The great Midlands giants have won only one major title in the seven years since that blazing Parisian afternoon, and apart from one fast-moving performance in the Anglo-Welsh final against the Ospreys two years ago, it is difficult to remember many occasions when the pace of their game rose above a sticky plod.
They still deserve the utmost respect, still win most of their games, and in the era of Neil Back and the driving maul (an era ended by the experimental laws) they could still be magnificently passionate, effective and difficult to play against. But so often these days their victories appear to be down to will and sweat. Frequently, and even in victory, their games tend to peter out into attrition, rather than speed to a heady conclusion.
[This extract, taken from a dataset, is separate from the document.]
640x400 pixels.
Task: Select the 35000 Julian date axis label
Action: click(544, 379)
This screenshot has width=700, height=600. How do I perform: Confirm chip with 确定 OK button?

The flow has gone. Leicester have been playing for too long without a rhythm and a pace, and unless they can rediscover themselves they are not going to win trophies, and they may even be in danger today against the Ospreys in their opening match of the Heineken Cup. And yet this team has, in Geordan Murphy, Danny Hipkiss, Tom Varndell and Harry Ellis, four of the best attacking talents in England.
So what has happened? How can they throw off the chains? Many believe Leicester have been strangling themselves at the breakdown. When the opposition carry the ball into the breakdown area, Leicester are all over them, trying to slow the ball down by sealing it off, often with players off their feet. It is not a criticism. Every other team in the game would love to do it as well as Leicester.
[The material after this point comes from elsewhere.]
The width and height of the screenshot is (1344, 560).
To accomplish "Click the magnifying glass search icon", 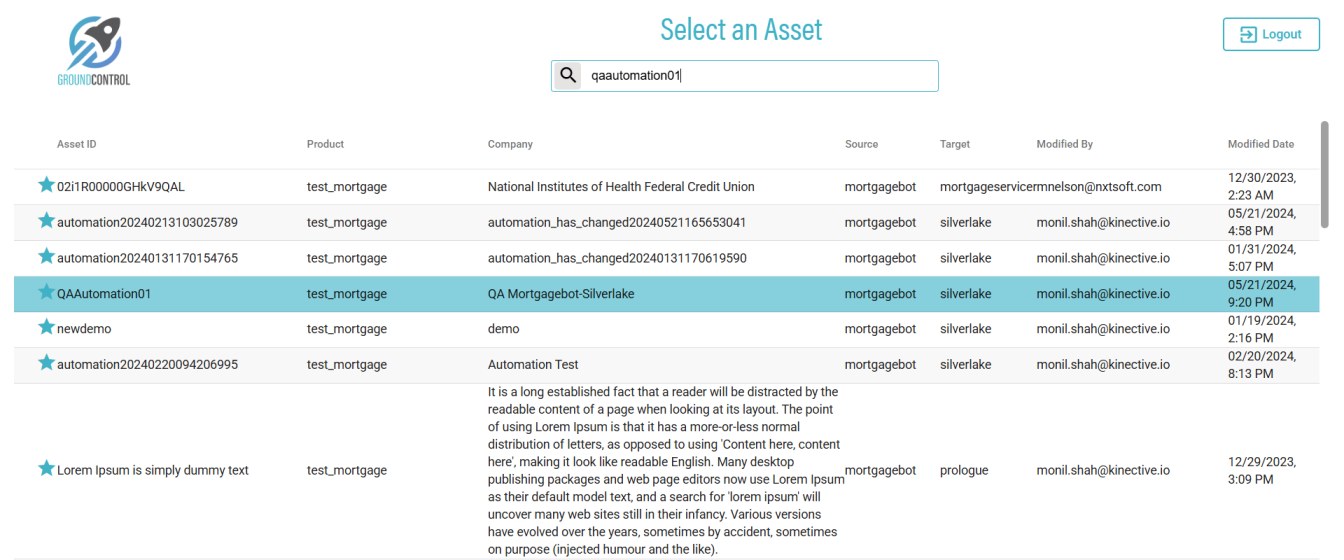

But it often seems this stodgy, overcautious style prevails even when Leicester have the ball. They refuse to speculate, to go for quick ball. They pile in and it often seems that their scrum-half has to laboriously dig it out from beneath bodies.
With ball so slow, the only option is to kick it, or to play one-out rugby, merely making one pass to a charging warrior such as Martin Corry or Jordan Crane. Where does the gas come from, the space, the momentum? It is time for them to speculate at the breakdown.
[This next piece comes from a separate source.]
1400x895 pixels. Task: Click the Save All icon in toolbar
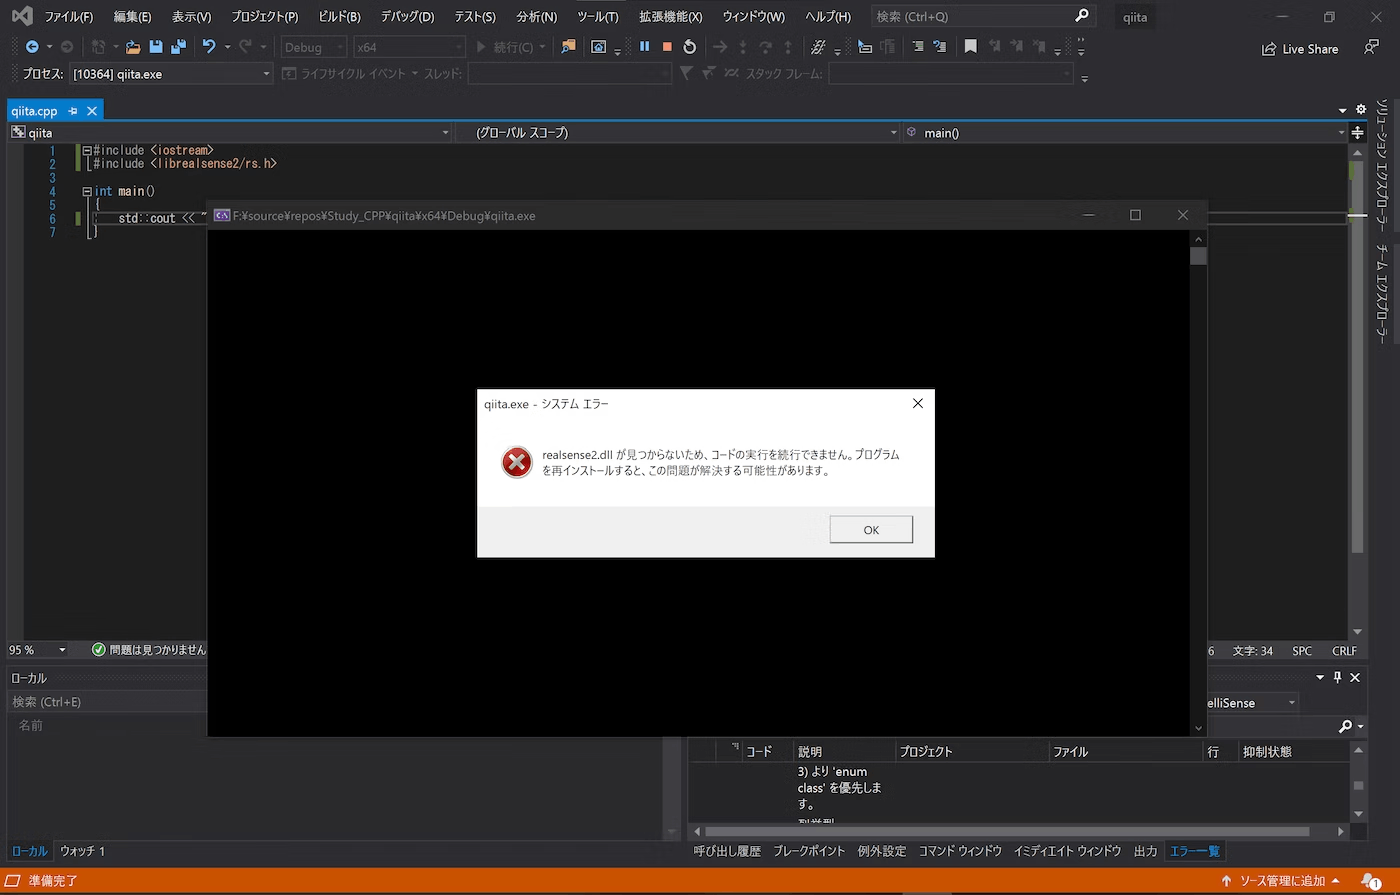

If the first few players on the scene after a tackle can take out the nearest opposition and stay on their feet, leaving the ball behind and clearing it for the scrum-half, and if it is done quickly and accurately, then suddenly the ball is quick and dynamic.
Remember, too, that Leicester have in Tom Croft, above, one of the finest and fastest forwards in the game. If they can move the quick ball wide with two or three swift passes, and launch the flanker into space and not simply at a phalanx of defenders, suddenly the move is being conducted at pace, and with a quick transfer there must be space for the likes of Varndell and Co.
With the driving maul now neutralised as a weapon and new strictures being applied by English referees at the breakdown to keep players on their feet, it is both a technical necessity and a tactical option to change. It is time to stir the ghost of Healey and cast off the choking chains.